The Tragedy of Macbeth” Is Filled with Brilliant Touches.
Joel Coen’s adaptation of William Shakespeare’s “Macbeth,” aka “The Scottish Play,” has so much to admire that I am surprised I did not like it more. In their ambitious but doomed attempt to usurp the Scottish throne from Duncan (played by Brendan Gleason before he is dispatched from this earthly toil), Denzel Washington and Frances McDormand do their darnedest as Macbeth and Lady Macbeth. However, they are never convincing as husband and wife. They seem strangely distant as a couple who should know what the other is thinking before that thought is fired across its first neuronal synapse. It’s as if they are acting in different movies. She does have her “mad scene,” which she nicely underplays, and he, no longer being the lithe gazelle of his “Glory” days, is bowed down under his weight.
Kathryn Hunter
Among the movie’s pleasures are Bruno Delbonnel’s striking black and white cinematography, Carter Burwell’s string-heavy, Herrmann-influenced score, and an impressive performance by Corey Hawkins as the avenger McDuff. However, the primary reason to see this movie is the astonishing Kathryn Hunter, who plays all three witches with different voices and various bodily contortions. She virtually explodes off the screen like one of her poisonous concoctions! At once creepy and hilarious, she shames everyone else in the cast. The NYFCC’s choice of Best Supporting Actress, she still has an uphill battle to win an Oscar nomination.

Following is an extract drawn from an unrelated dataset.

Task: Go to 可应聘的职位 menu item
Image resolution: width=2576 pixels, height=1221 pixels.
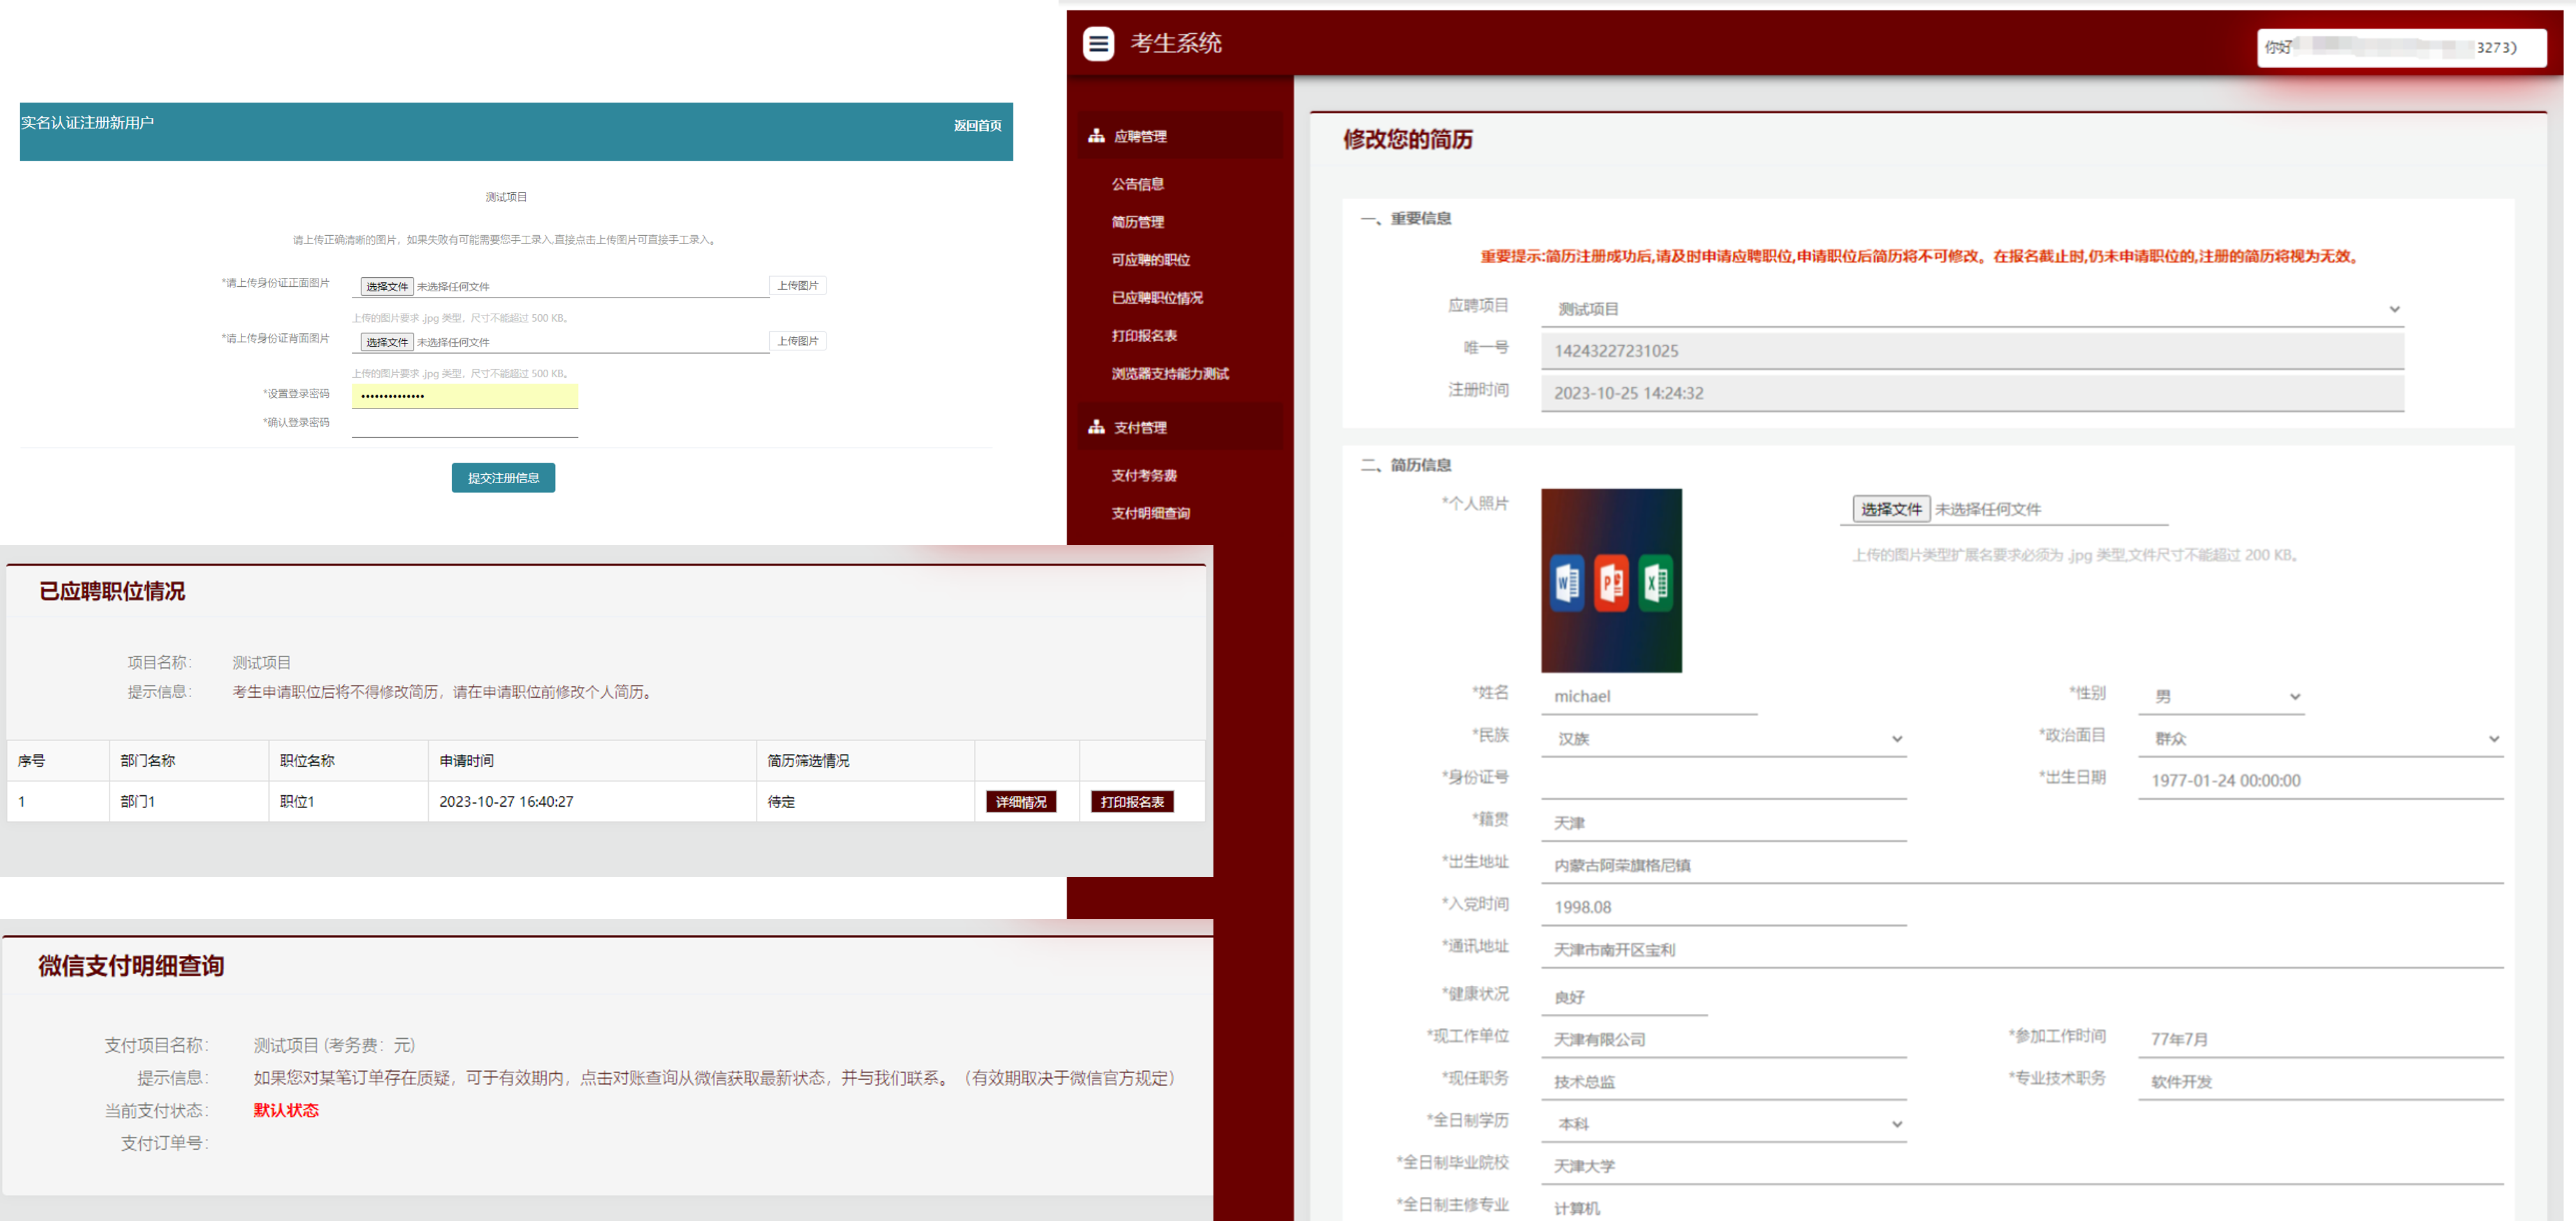Action: point(1150,260)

For me, the go-to Shakespeare adaptation will always be, no, not Olivier, but Kenneth Branagh’s magnificent “Hamlet” from 1996. In adapting, directing, and starring in this masterpiece, Branagh achieved what had once been thought impossible: a perfectly satisfying cinematic adaptation of “The Bard of Avon.”
Coen, working for the first time without brother Ethan, has done an outstanding job in both the writing and directing departments. However, he never achieves Branagh’s sublimity.